Smokey Mount Beachside BBQ are a recently formed competitive barbecuing (yes, that's a thing) team consisting of a former heavy metal singer-turned-banker, an environmental scientist and a respected Tauranga chef.
Shane Southby, the banker, said he and scientist Dion Young had been friends for years and the pair had a long-standing family barbecue rivalry.
They met Andrew Targett a few years ago when he was executive chef of the award-winning Elizabeth Cafe and Larder.
They found a shared love of meticulously prepared barbecues: big fat-marbled cuts, rubbed with secret spice combinations, injected with flavour, barrel-smoked, slow-cooked over charcoal and served with a homemade sauce - with maybe a bit of greenery.

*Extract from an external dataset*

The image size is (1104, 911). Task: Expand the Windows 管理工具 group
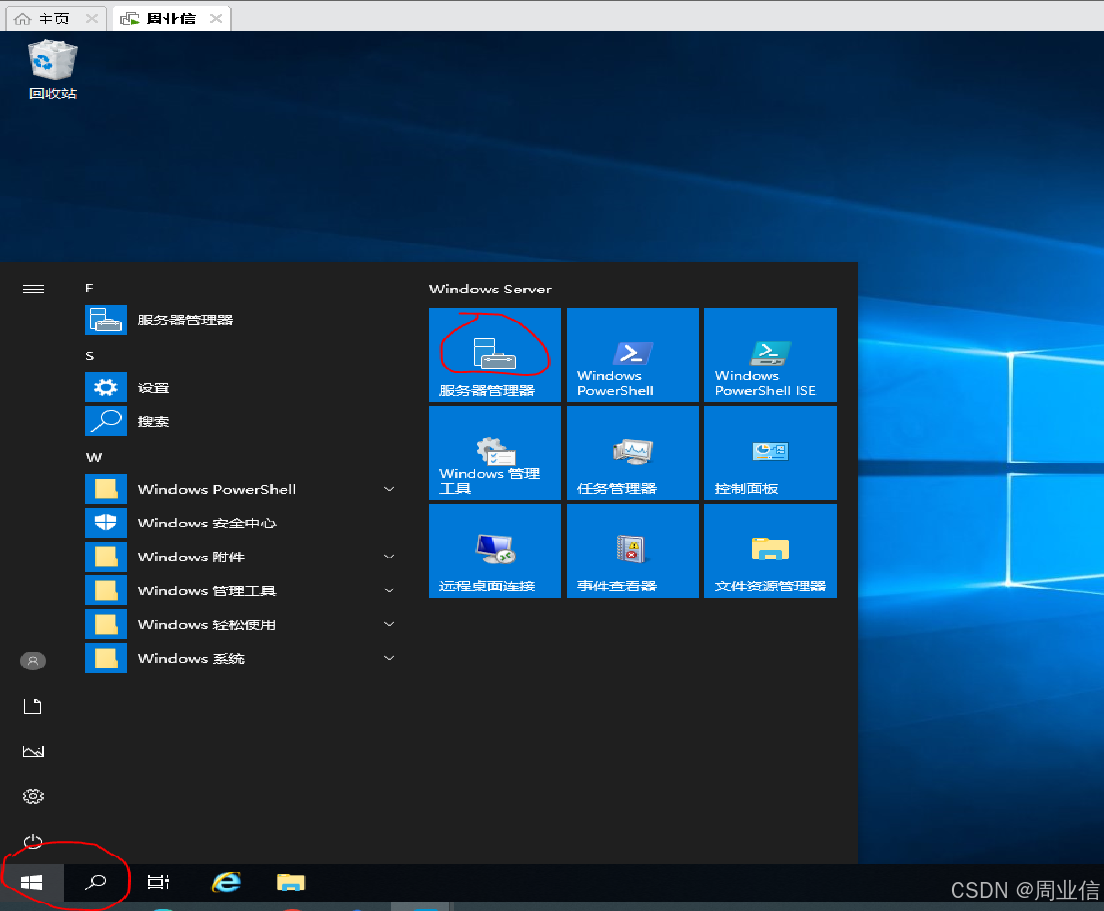coord(389,590)
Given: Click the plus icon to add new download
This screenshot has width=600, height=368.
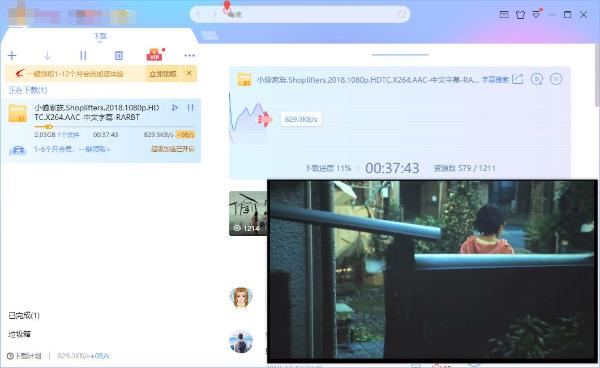Looking at the screenshot, I should click(x=12, y=56).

"As soon as we all sit down it's all we talk about it. Our wives just roll their eyes," Southby said.
Your dad's steak and split sausies this is not. A short cook might take four or five hours, a long one overnight and part of a day.
"You can easily go through a seven-kilo bag of charcoal just for one cook."
Southby said they had been barbecuing for years but only discovered the competitive community last year.
They will compete together for the first time at the end of February, hauling their equipment to Auckland for Meatstock: a festival of music and barbecue billed as "the carnival for carnivores".
The two-day barbecue war over February 24 and 25 will see them test their mettle against 50 teams from New Zealand and Australia.
Southby said they had been "hard out practising" since they decided to enter, trying new flavours and working to develop creative recipes that would set their entries apart.
They were looking for ways to integrate Bay of Plenty flavours, such as kiwifruit.
Southby said Mike Jeffries, who started his The Big Smoke BBQ Co catering company in the Mount in 2010 and has competed internationally, had been a great mentor to them.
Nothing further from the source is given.